The subject of textual repetition and intertextuality in the fiction
of Gabriel Garcia Marquez has attracted the attention of countless
critics - Seymour Menton, Mario Vargas Llosa, Michael Palencia-Roth, to
name a few - for many years. The rich body of existing critical works on
Garcia Marquez's oeuvre has been recently enhanced by the
publication of Edward W. Hood's incisive and thoroughly researched
study of this distinctive feature in the narrative style of the
Colombian Nobel laureate. Hood's book departs from previous studies
by concentrating specifically on the concept of autointertextuality (the
repetition of material from text to text among the texts of one given
author) as applied to the literary production of Garcia Marquez.
Drawing from a vast but carefully selected bibliography, Hood
succeeds in establishing a solid theoretical framework that informs his
keen analysis of a representative body of Garcia Marquez's texts.
In a clear and pleasant prose, Hood reviews the most notable works on
the subject by recognized critics, such as Derrida's Ecriture et la
difference, Gilles Deleuze's Difference et repetition, and J.
Hillis Miller's Fiction and Repetition. Derrida provides the basic
premise that repetition and the original are in a continuous process of
definition and redefinition; thus repetition ceases to be a mechanical
process producing inferior copies to become a truly creative process.
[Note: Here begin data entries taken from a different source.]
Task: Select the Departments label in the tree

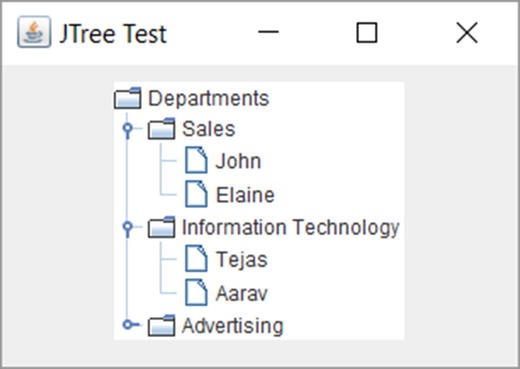Action: click(x=209, y=98)
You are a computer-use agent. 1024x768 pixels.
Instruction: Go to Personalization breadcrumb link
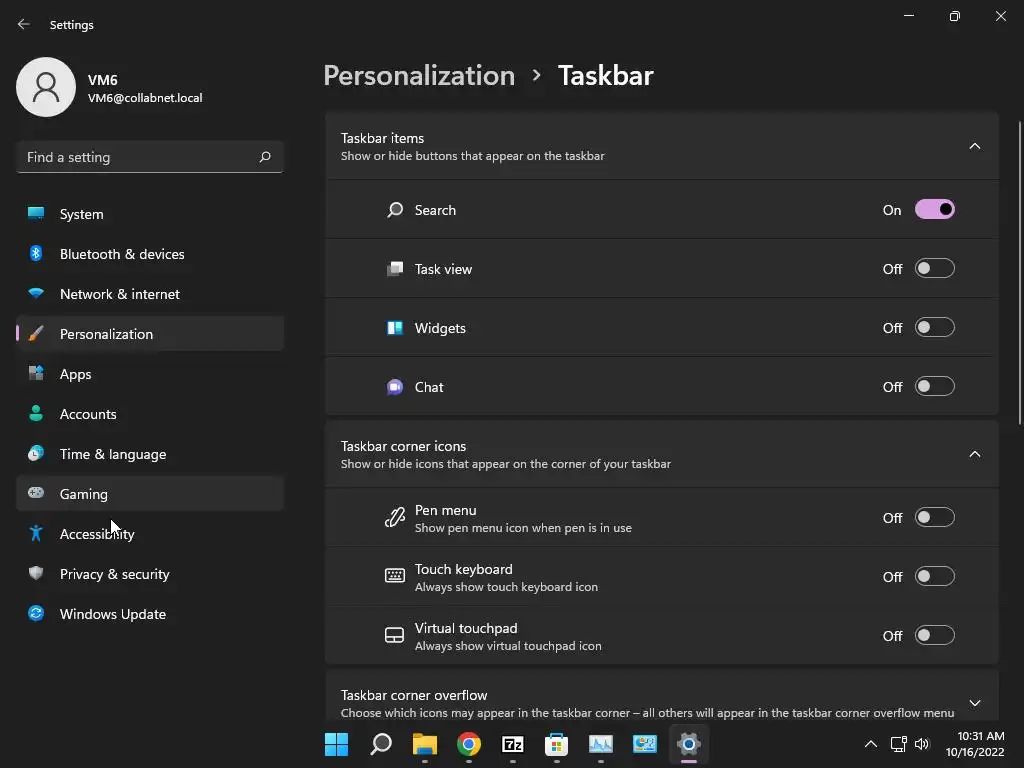point(419,76)
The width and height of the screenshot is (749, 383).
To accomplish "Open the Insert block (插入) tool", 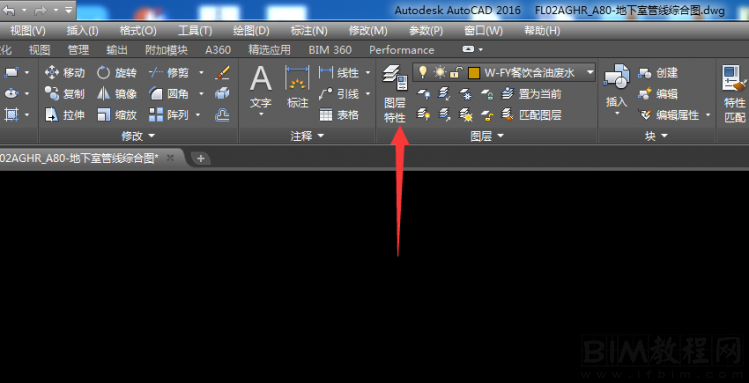I will (617, 91).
Hood shows how Deleuze builds on Derrida's ideas by positing the
existence of two types if repetition: the traditional, based on
mechanical repetition faithful to the original; and another one, based
on the differences that characterize natural phenomena. Miller in turn
appropriates Deleuze's philosophical thought and applies it to
literary texts. Though Miller's work is important as a tool to
determine the meaning of a given literary text, Hood is more interested
in the conceptualization of repetition in Garcia Marquez's works
and the techniques that the novelist uses in the autointertextual
repetition prevalent in his narrative fiction. On the complex subject of
intertextuality itself, the author resorts to the canonic works of Julia
Kristeva, Gerard Genette, and Lucien Dallembach.
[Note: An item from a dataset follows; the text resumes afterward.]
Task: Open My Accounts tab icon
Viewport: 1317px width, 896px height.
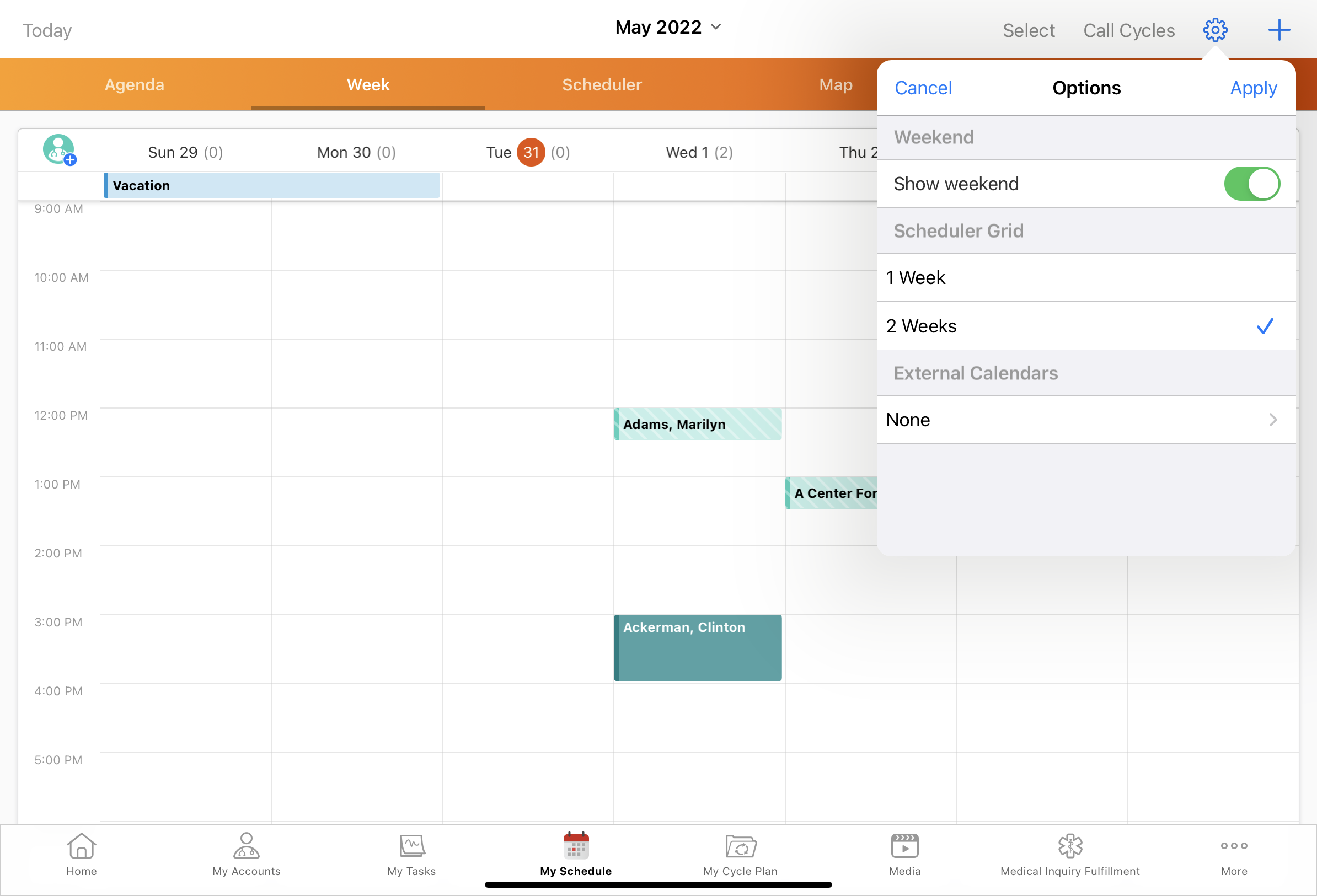Action: point(246,854)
One of Hood's most notable achievements in the statement of his
hypothesis is his recognition of the change that takes place in the
trajectory of Garcia Marquez's writings. He traces the evolution
from a purely mimetic autointertextual repetition (works preceding and
including One Hundred Years of Solitude) to a higher level of repetition
with variances (after One Hundred Years of Solitude), a change
reflecting the author's views on the place of the individual in the
universe. The extensive textual analysis that follows the exposition of
theory is concentrated on specific instances of repeated plots, repeated
characters, and repeated episodes, each covered extensively in
well-documented separate chapters.
Edward Hood has made a valuable contribution to the study of Garcia
Marquez's fiction by the application of sophisticated literary
theory in a straightforward language devoid of cliches and jargon. His
textual analysis is precise and illustrative of the concepts he sets out
to prove. The book will certainly become indispensable reading for those
interested in the fascinating subject of repetition and intertextuality
in the narrative of Gabriel Garcia Marquez.